(Screenshot grounding data)

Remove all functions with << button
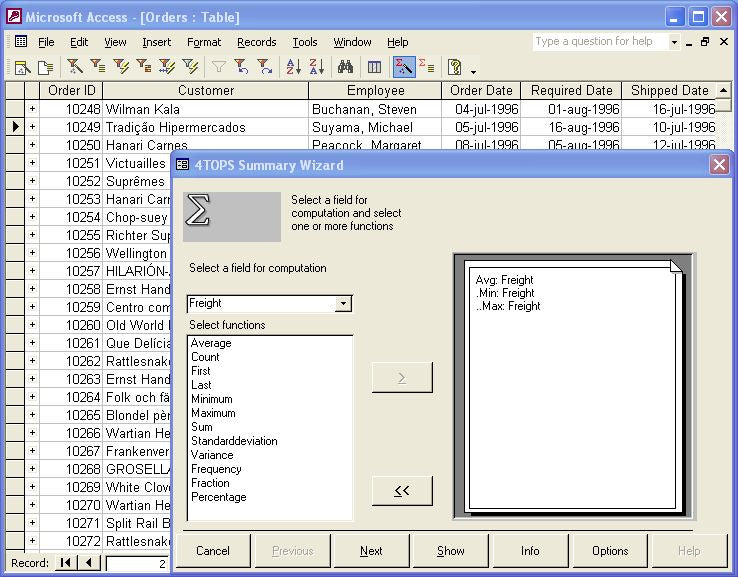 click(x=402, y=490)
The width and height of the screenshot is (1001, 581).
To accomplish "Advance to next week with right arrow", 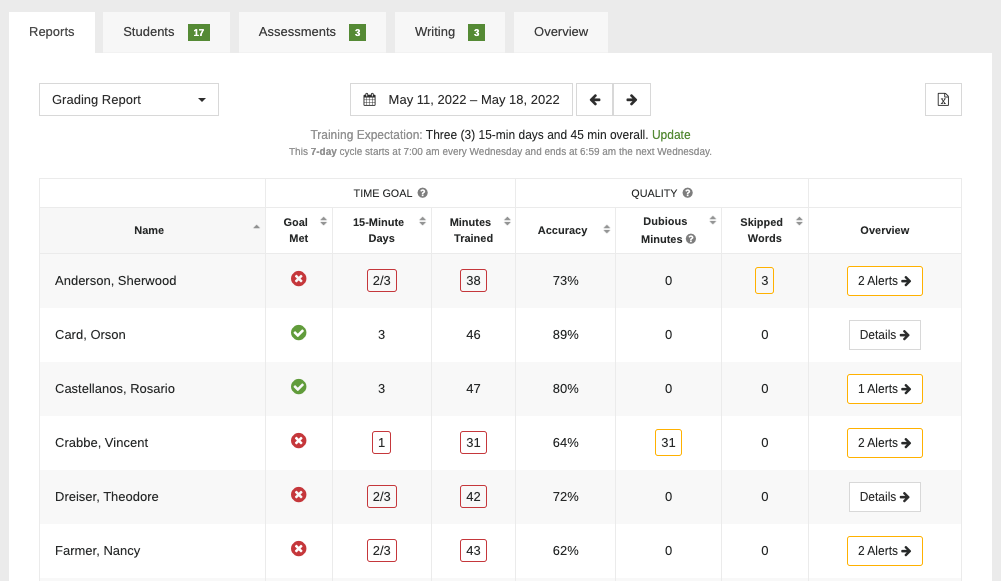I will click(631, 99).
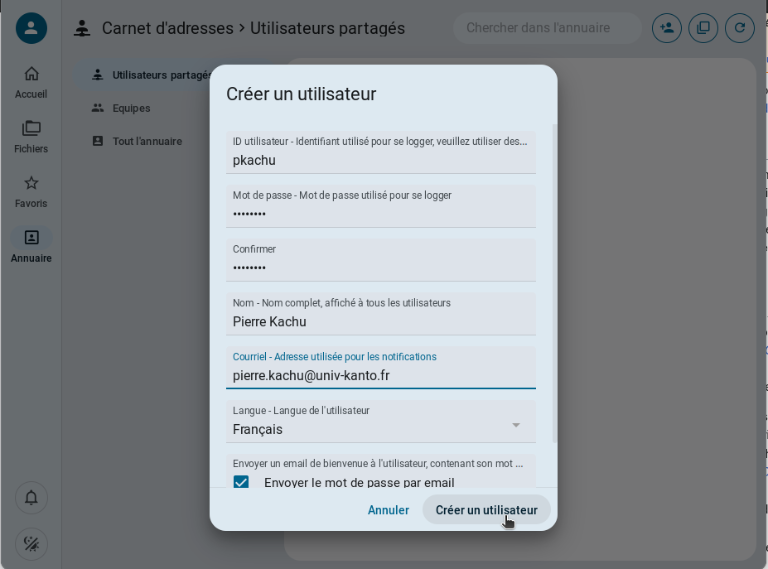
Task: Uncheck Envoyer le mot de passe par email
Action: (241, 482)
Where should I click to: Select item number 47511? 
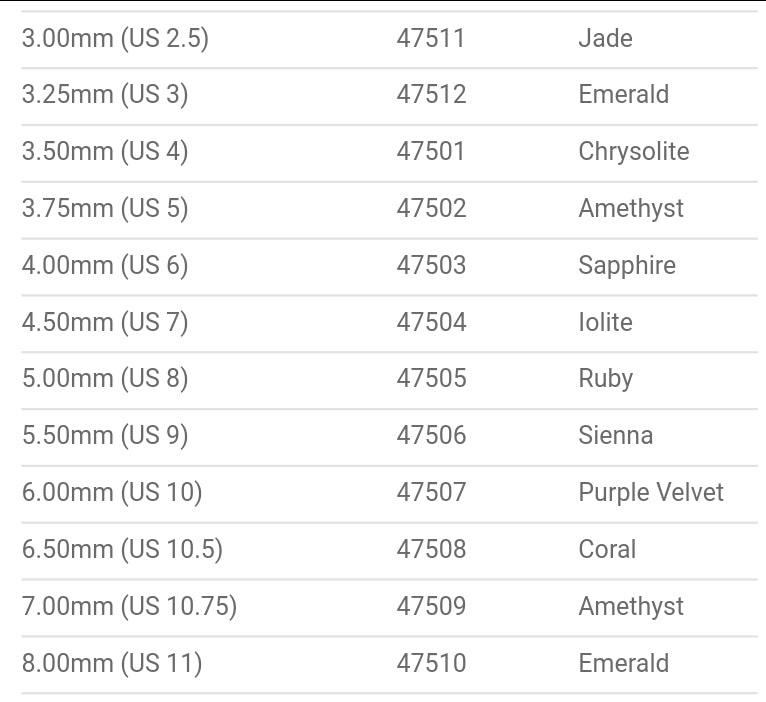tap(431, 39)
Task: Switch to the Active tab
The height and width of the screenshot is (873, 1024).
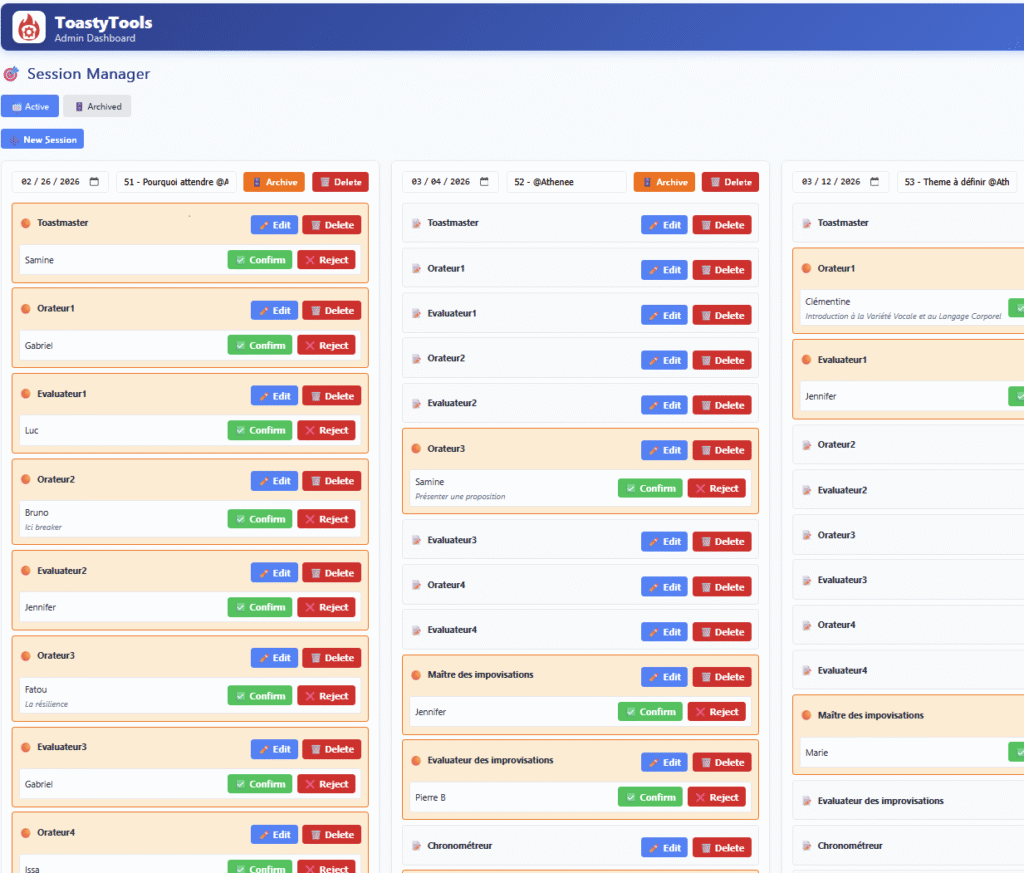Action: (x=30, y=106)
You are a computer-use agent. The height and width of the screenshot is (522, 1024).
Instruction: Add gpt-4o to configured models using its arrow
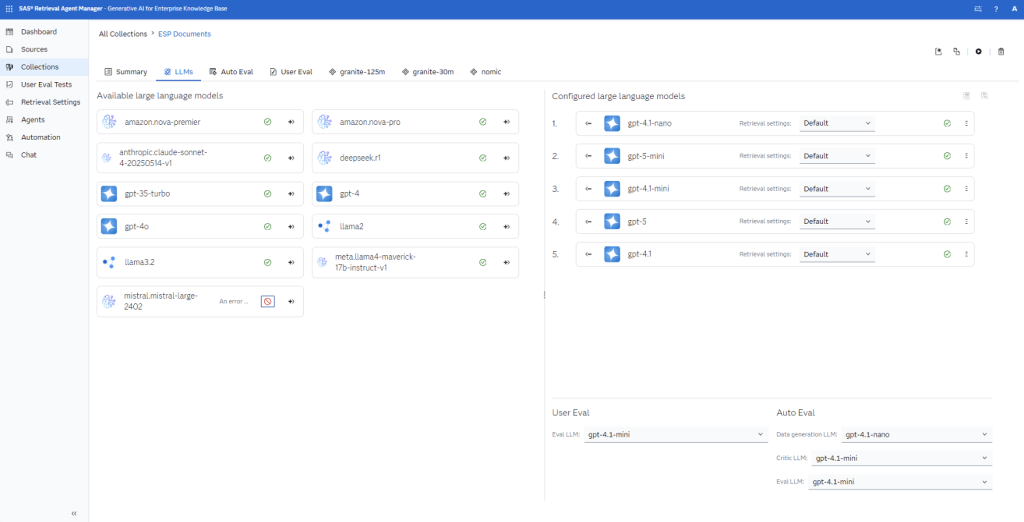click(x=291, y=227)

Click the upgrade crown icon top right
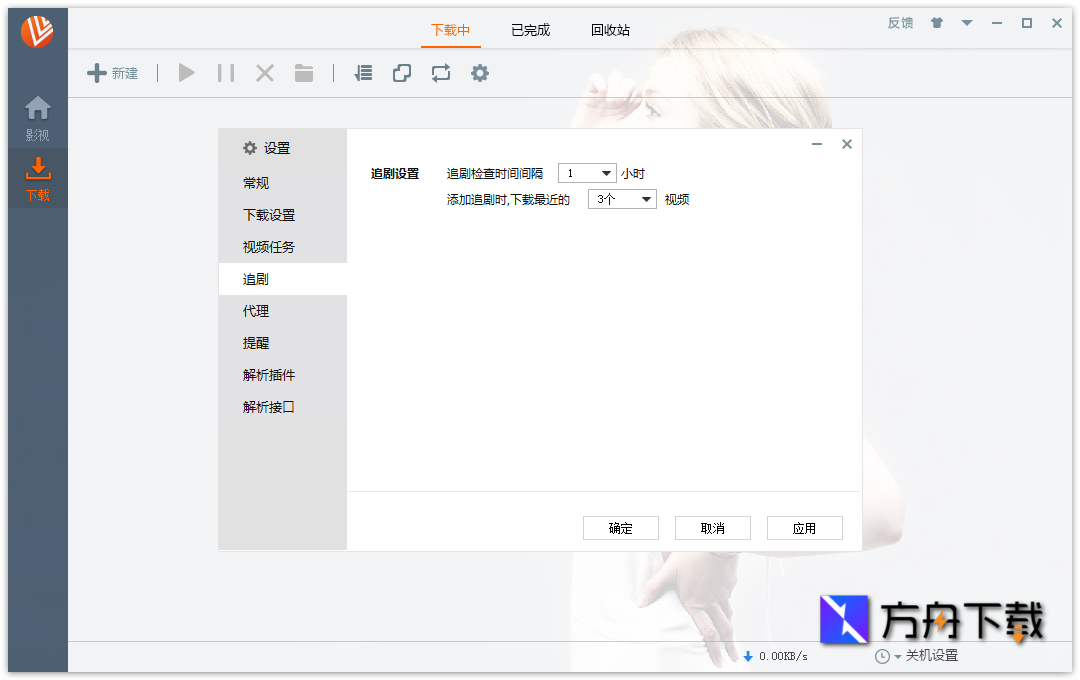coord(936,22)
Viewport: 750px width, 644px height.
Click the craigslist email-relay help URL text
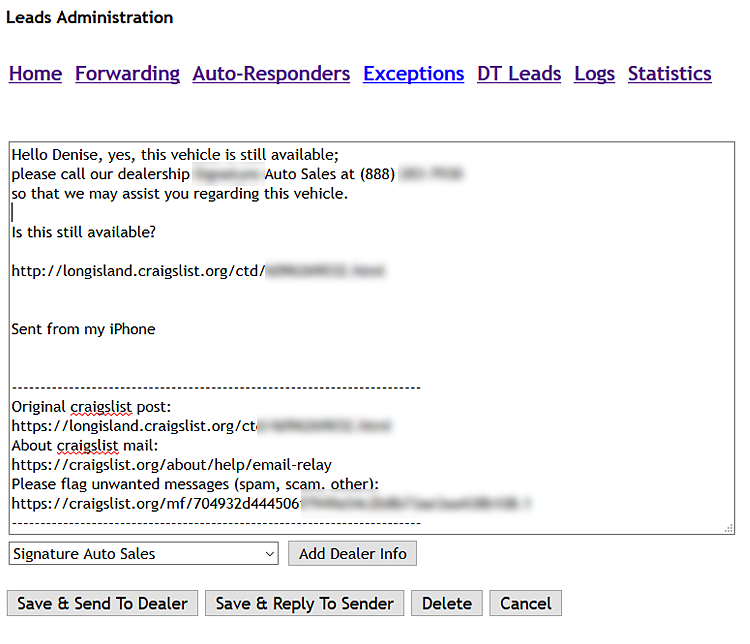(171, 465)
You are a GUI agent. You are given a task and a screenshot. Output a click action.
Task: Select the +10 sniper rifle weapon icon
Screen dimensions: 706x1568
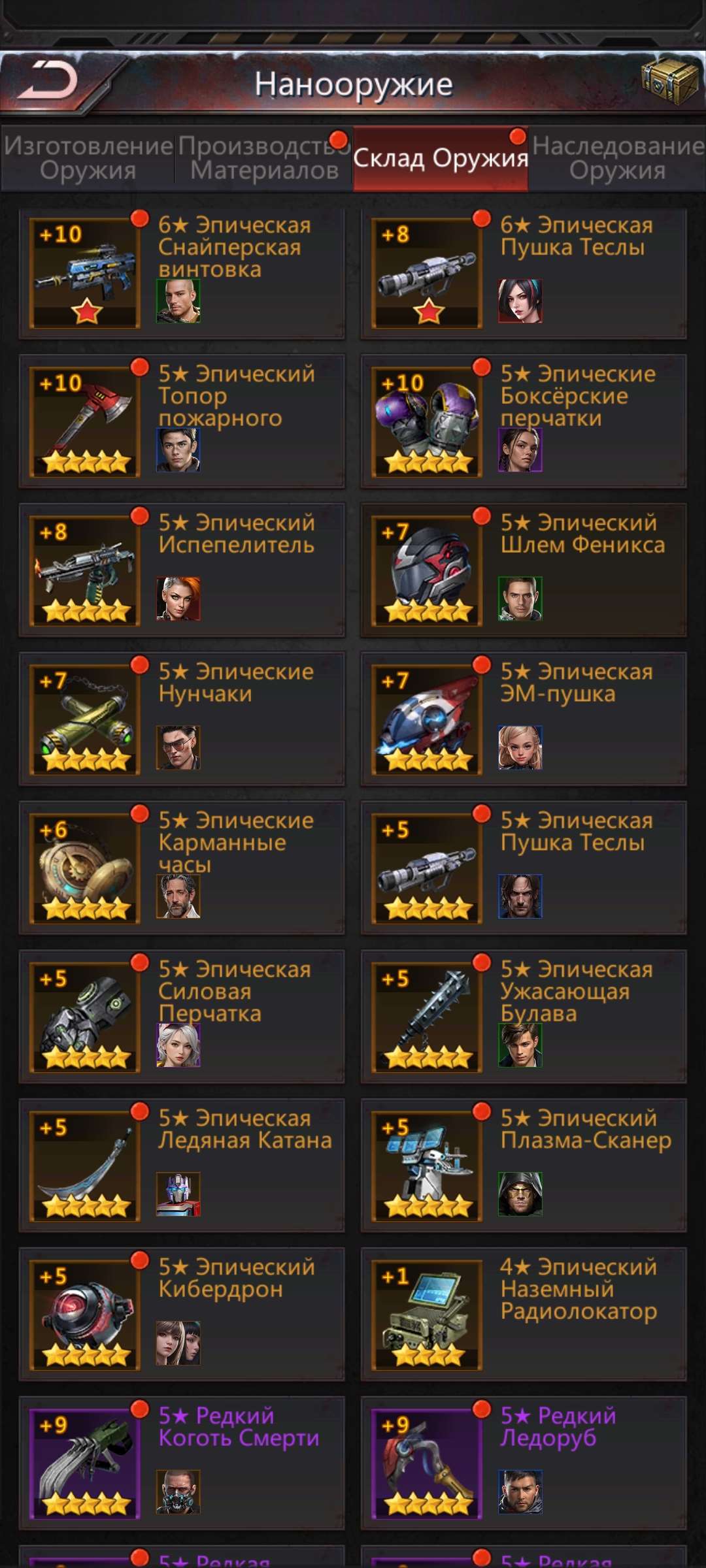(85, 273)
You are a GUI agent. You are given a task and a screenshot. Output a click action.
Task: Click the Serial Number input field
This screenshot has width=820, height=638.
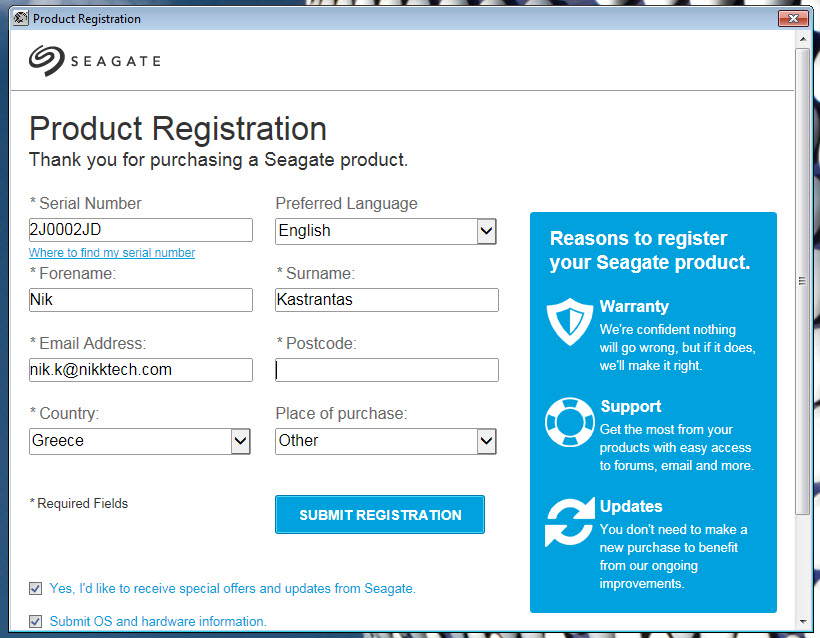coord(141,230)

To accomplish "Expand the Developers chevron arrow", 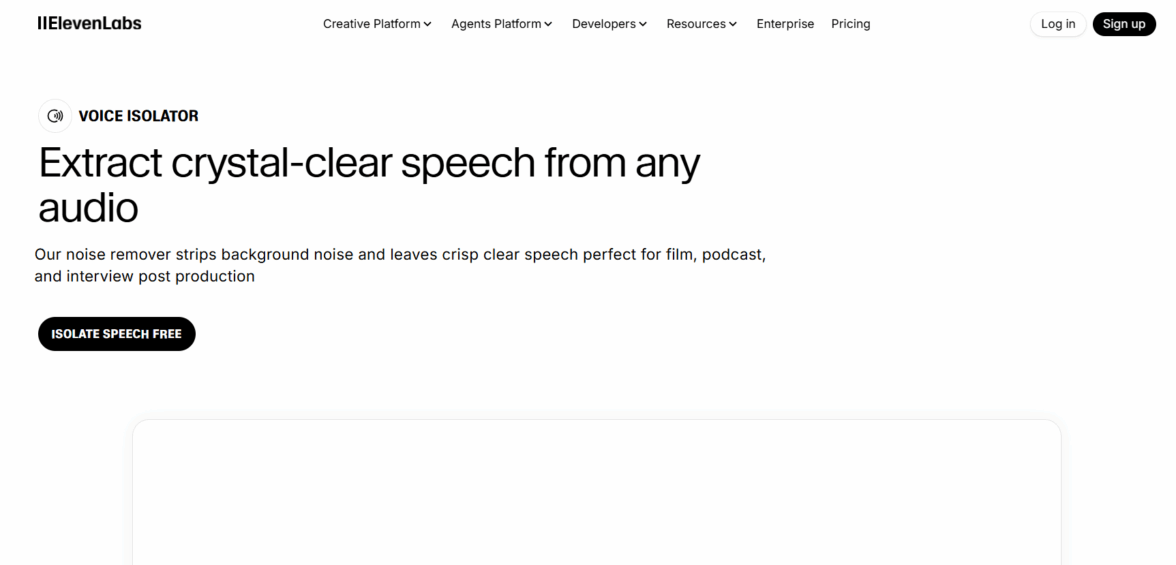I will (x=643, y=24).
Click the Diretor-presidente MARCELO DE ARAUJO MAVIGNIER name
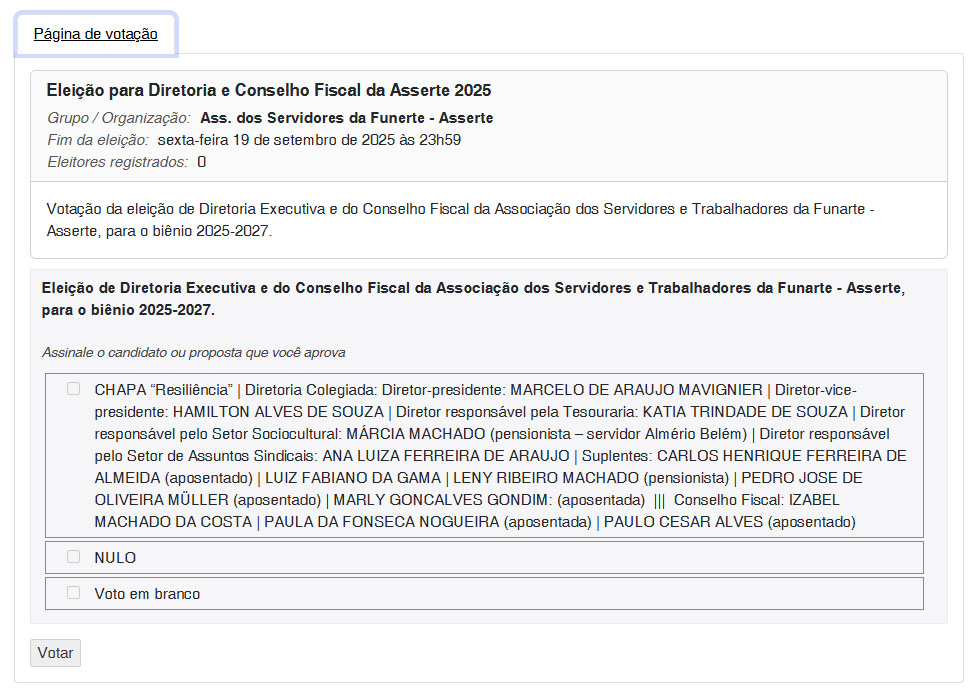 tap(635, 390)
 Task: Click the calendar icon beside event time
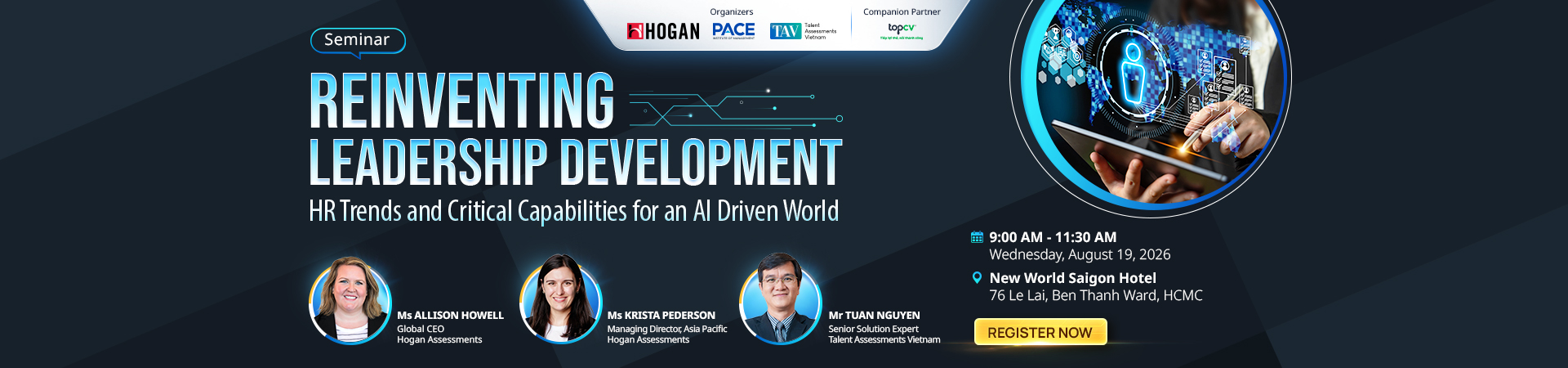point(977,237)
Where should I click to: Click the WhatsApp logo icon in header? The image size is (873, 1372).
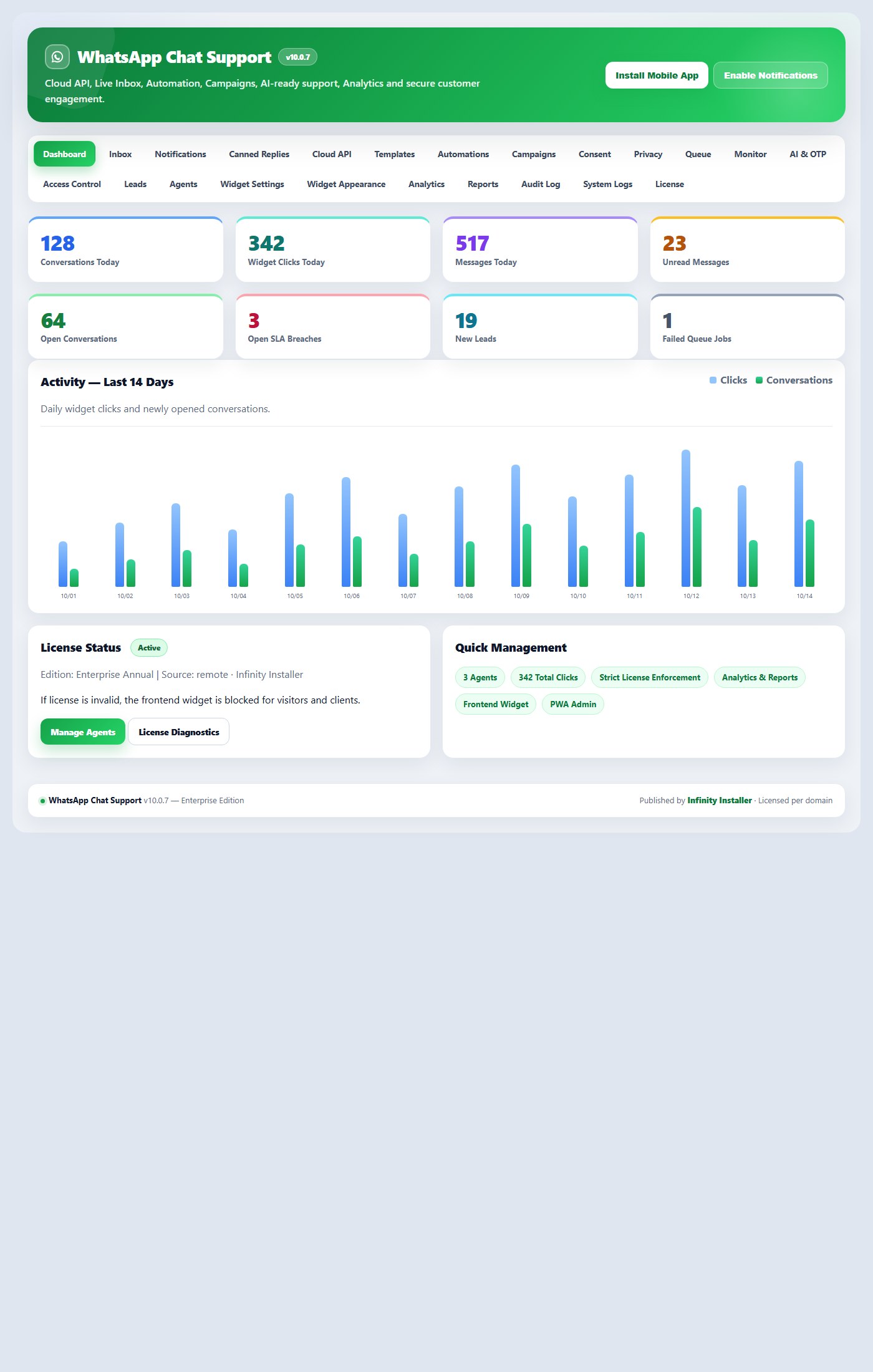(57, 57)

* _ASSIGNMENT_
The lines above starting at the one that holds "Click the upgrade crown icon top right" and ending at the one that holds "Task: Click the Serial Number input field" are to be written out exactly, ends included, and no pictures are to be copied.

* _REPLY_
Click the upgrade crown icon top right
coord(936,22)
Viewport: 750px width, 644px height.
Click the craigslist email-relay help URL text
(171, 465)
You are a GUI agent. You are given a task and a screenshot. Output a click action.
Task: Select the +10 sniper rifle weapon icon
Screen dimensions: 706x1568
(85, 273)
You are a GUI agent. You are given a task and a screenshot. Output a click action.
Task: Click the Serial Number input field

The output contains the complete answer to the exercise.